よく考えれば王太子妃の前で頭を下げもせず、跪きもせず、揚げ句に宰相を名指しするなど不敬罪でその場で切り捨てられても仕方がない。

けれどその頃のミレーは幼く、物知らずだった。頭の中はヴァルヴルガのことでいっぱいで、保身を含めて他を考える余裕はなかったのだ。

女官達にかしずかれながら建物に入っていく王太子妃を見送っていた男が、振り向いた。

「……君は?」

「ヴァルヴルガ様を助けてください!!」

ミレーはようやく跪いた。両手の指を組み、女神に祈るように懇願する。

「閉じ込められているんです!早く……早くしないと」

「どこに?」

男に尋ねられ、ミレーは固まった。

無茶苦茶に走ってきたせいで、ヴァルヴルガの閉じ込められた小屋へ戻る道がわからない。

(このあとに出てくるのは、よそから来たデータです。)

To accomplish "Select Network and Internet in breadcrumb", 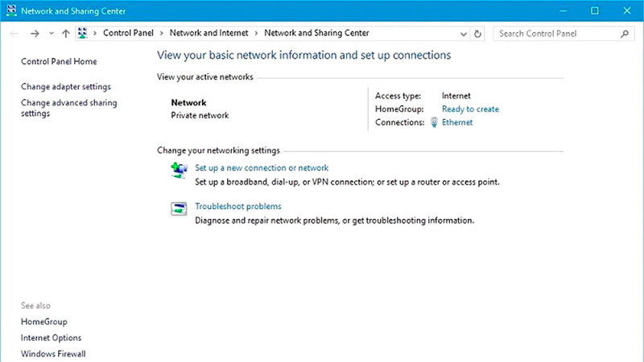I will 211,34.
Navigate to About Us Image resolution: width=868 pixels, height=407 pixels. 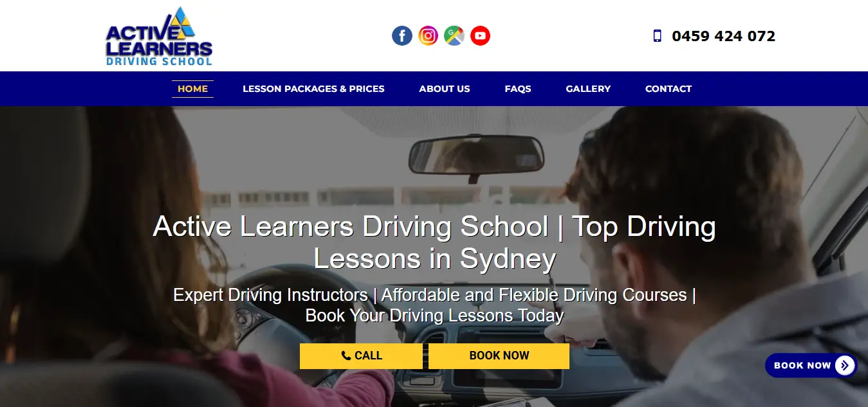point(445,89)
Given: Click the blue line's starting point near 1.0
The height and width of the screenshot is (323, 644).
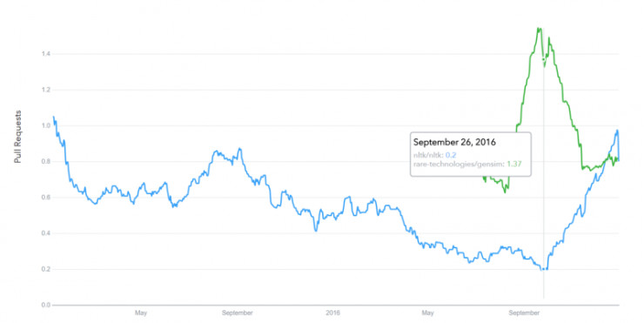Looking at the screenshot, I should tap(53, 118).
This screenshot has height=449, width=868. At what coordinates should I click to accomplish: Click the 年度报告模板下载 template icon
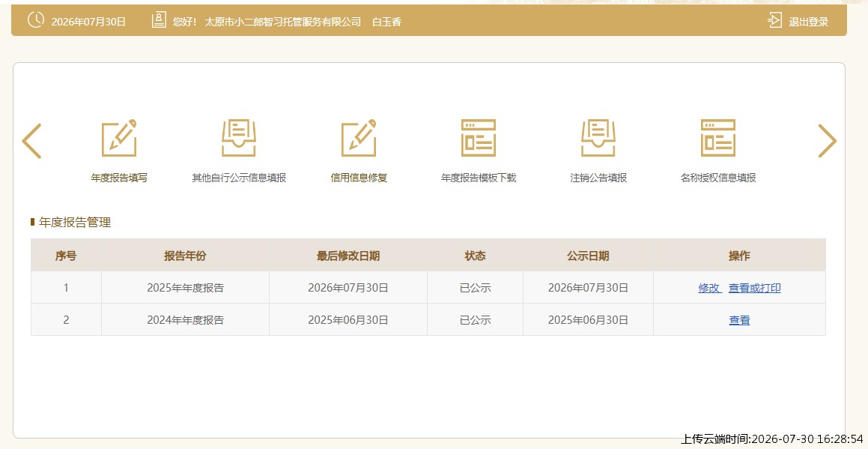479,138
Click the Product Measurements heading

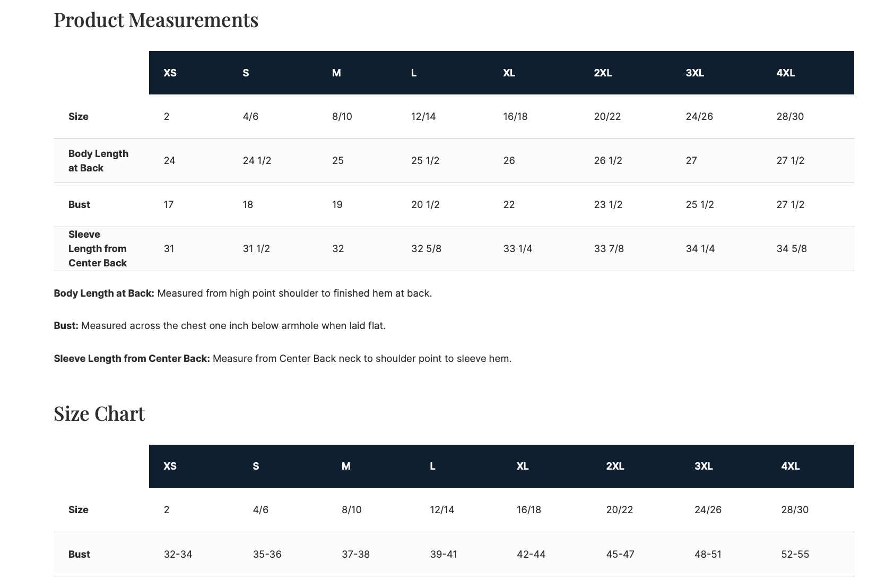[x=156, y=20]
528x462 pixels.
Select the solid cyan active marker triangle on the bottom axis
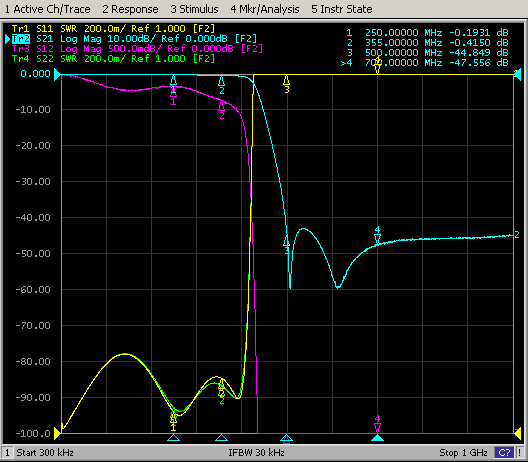377,438
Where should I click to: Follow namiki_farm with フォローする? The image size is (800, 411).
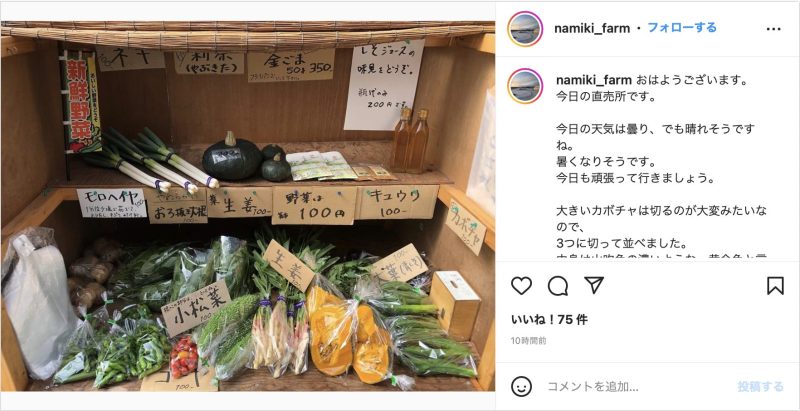(x=682, y=28)
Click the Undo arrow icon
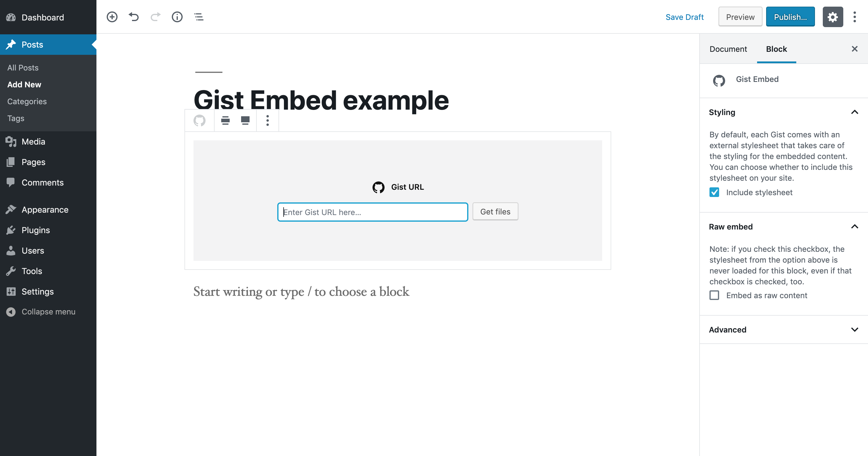This screenshot has width=868, height=456. tap(133, 17)
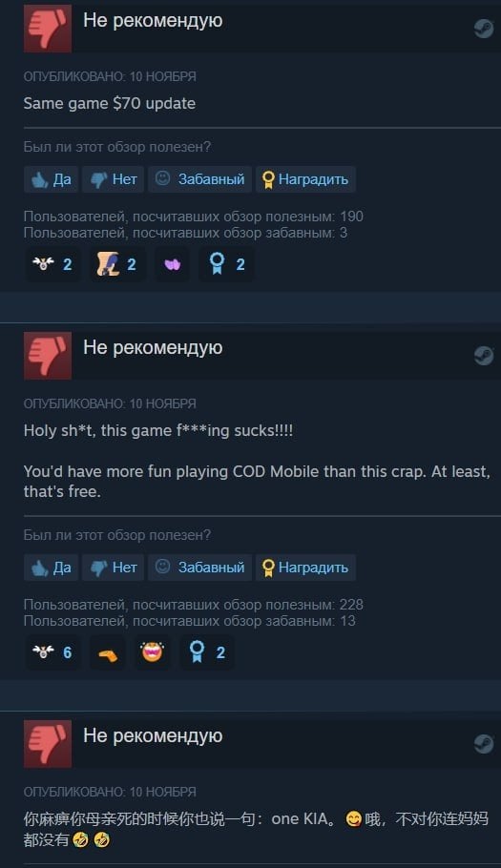Mark the first review helpful with "Да"
This screenshot has height=868, width=501.
click(51, 179)
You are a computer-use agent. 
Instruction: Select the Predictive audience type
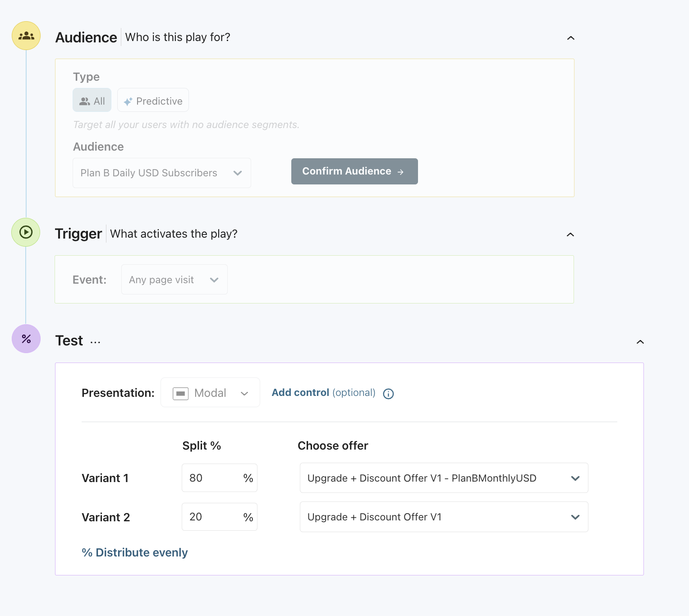tap(153, 100)
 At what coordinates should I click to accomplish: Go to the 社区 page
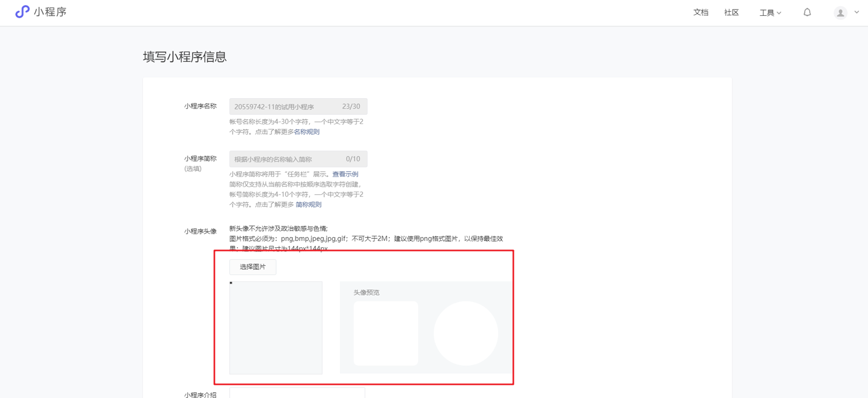[731, 13]
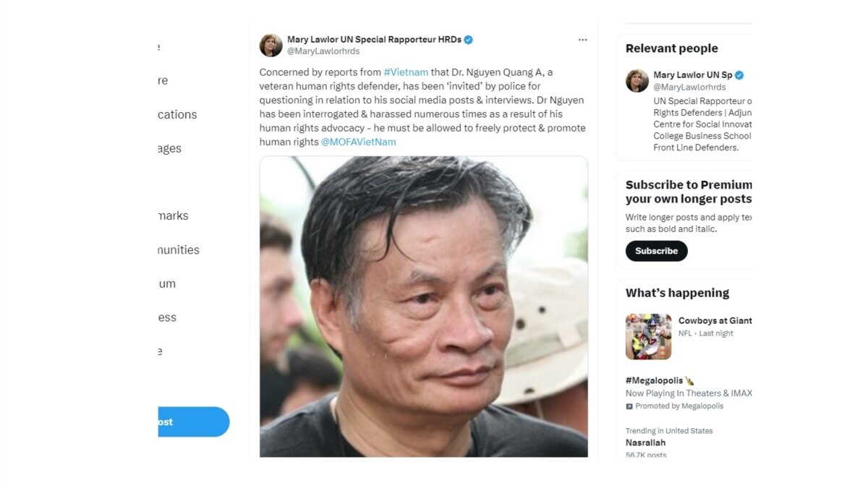868x488 pixels.
Task: Open the Nasrallah trending topic
Action: [x=645, y=442]

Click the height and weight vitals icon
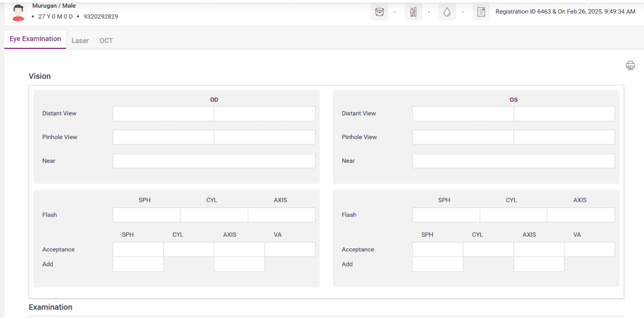pos(413,11)
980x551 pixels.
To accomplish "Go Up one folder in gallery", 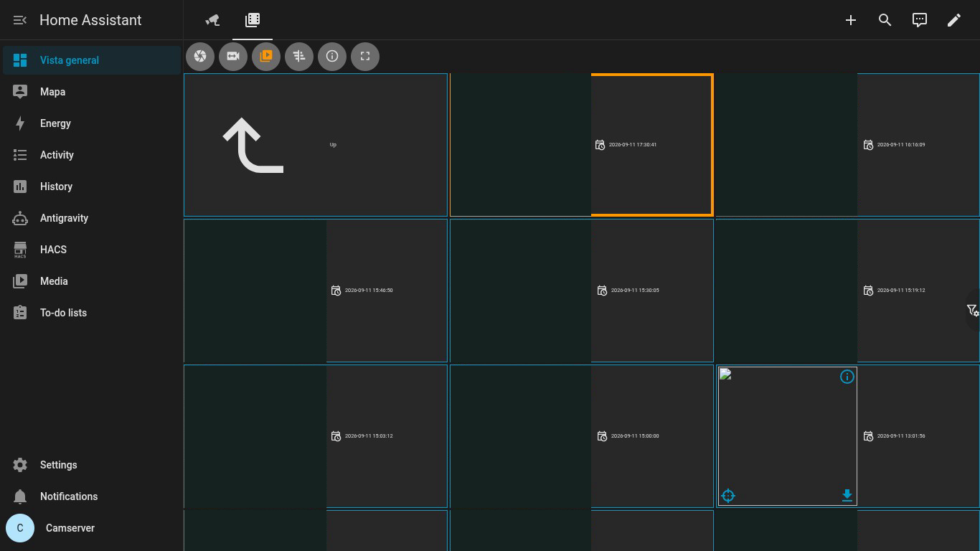I will coord(316,144).
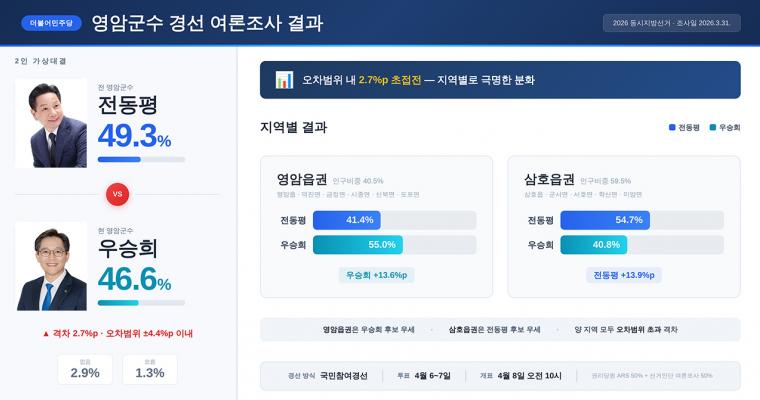760x400 pixels.
Task: Click 우승희 55.0% bar in 영암읍권
Action: click(358, 244)
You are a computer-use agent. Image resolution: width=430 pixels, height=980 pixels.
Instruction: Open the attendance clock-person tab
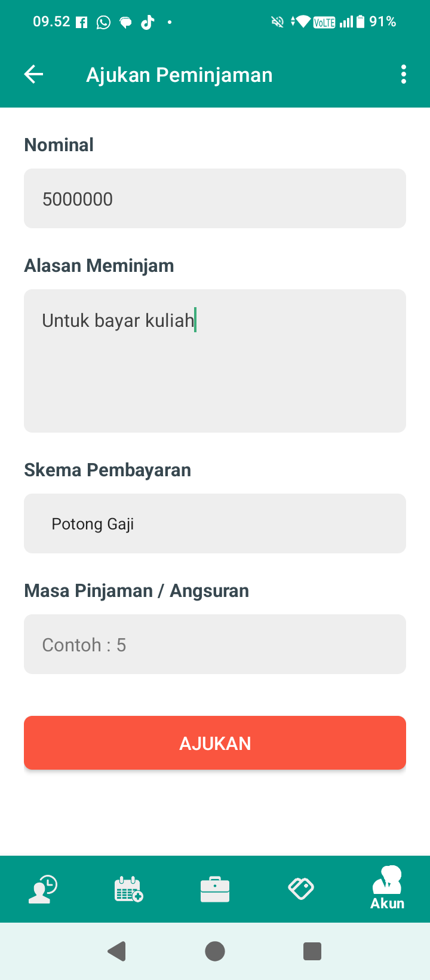pos(43,889)
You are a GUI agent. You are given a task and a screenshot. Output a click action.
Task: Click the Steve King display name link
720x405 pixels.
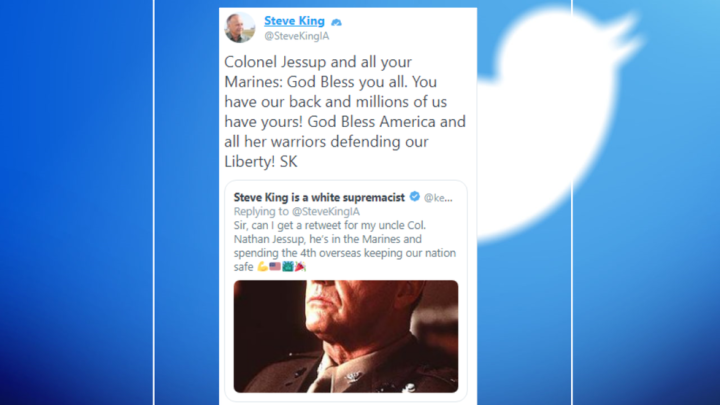(x=294, y=21)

「わ、わかりません。ごめんなさい。つ、使われていない古い小屋で……あの、物置のような」

男が背後に控えていた騎士に目配せする。

「探せ。それから、宰相閣下を呼びに行ってくれないか。いくらあの人でもヴァルヴルガ様が行方不明だと言えば飛んでくるはずだ」

「……宰相閣下じゃ……ないんですか?」

ミレーはポカン、と口をあけた。

黒髪の男は、そんなミレーを見て柔らかく笑った。

「マルセリオに違いはないけどね。私は閣下の義弟なんだ。私はオーレイ・マルセリオ」

「オーレイ……マルセリオ……様」

クリスティアナがリヒャイルド王太子の首席秘書官も『マルセリオ』だと言っていたが、彼のことだろうか。

男は空を見上げてボソリと呟く。

「早く帰って息子と遊ぼうと思っていたのに……無理そうだな」

日は西の空に傾き、雲は赤く染まり始めていた。